## START
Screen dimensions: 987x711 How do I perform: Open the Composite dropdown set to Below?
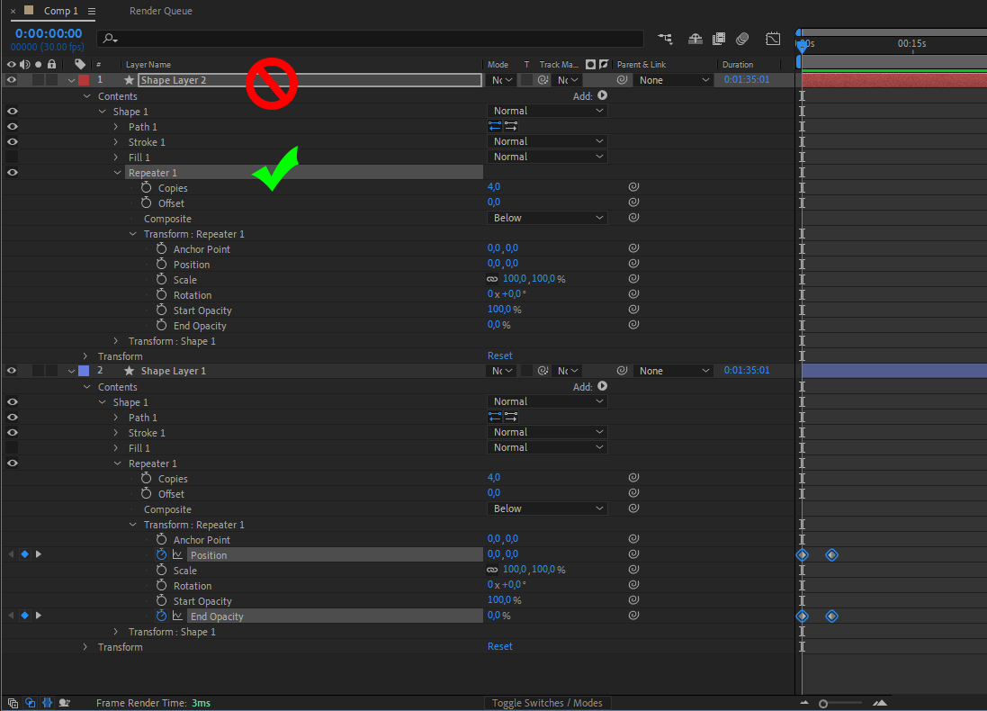pyautogui.click(x=547, y=217)
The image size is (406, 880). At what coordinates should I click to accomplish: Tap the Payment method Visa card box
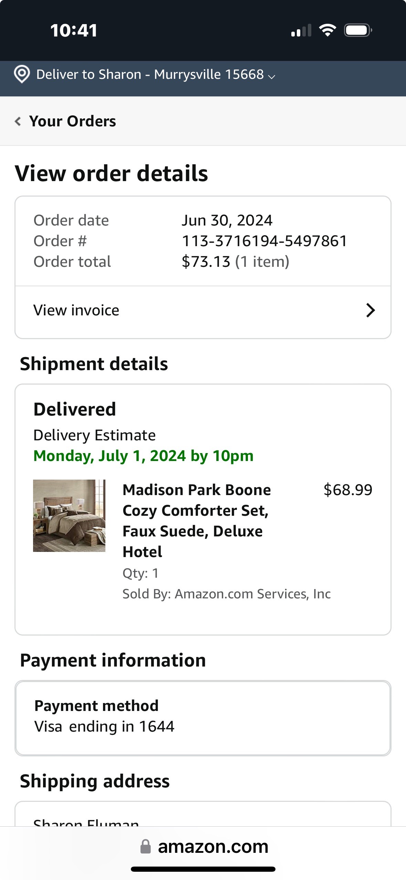click(x=203, y=718)
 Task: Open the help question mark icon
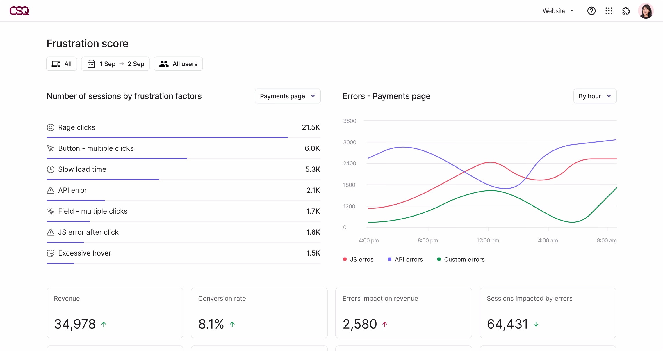click(x=591, y=11)
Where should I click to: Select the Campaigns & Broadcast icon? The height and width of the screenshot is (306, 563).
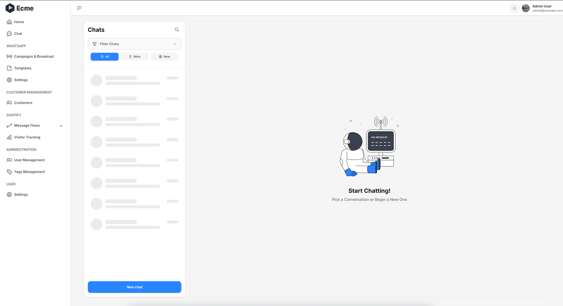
## END
_Exercise directions_.
Could you rescale the records by repeating every line, requests included, with each click coordinate in the answers multiplied by 1.9 and rounded to a whole number, halves rounding up? Leave the pictures out.

_The reply_.
Screen dimensions: 987x711 How do I perform: Open the Composite dropdown set to Below?
pyautogui.click(x=1039, y=412)
The image size is (406, 880). At what coordinates should I click to accomplish: Tap the Payment method Visa card box
click(x=386, y=1364)
 Task: Open the help question mark icon
click(x=1123, y=21)
Where should I click to: Select the Campaigns & Broadcast icon? The height and width of the screenshot is (306, 563).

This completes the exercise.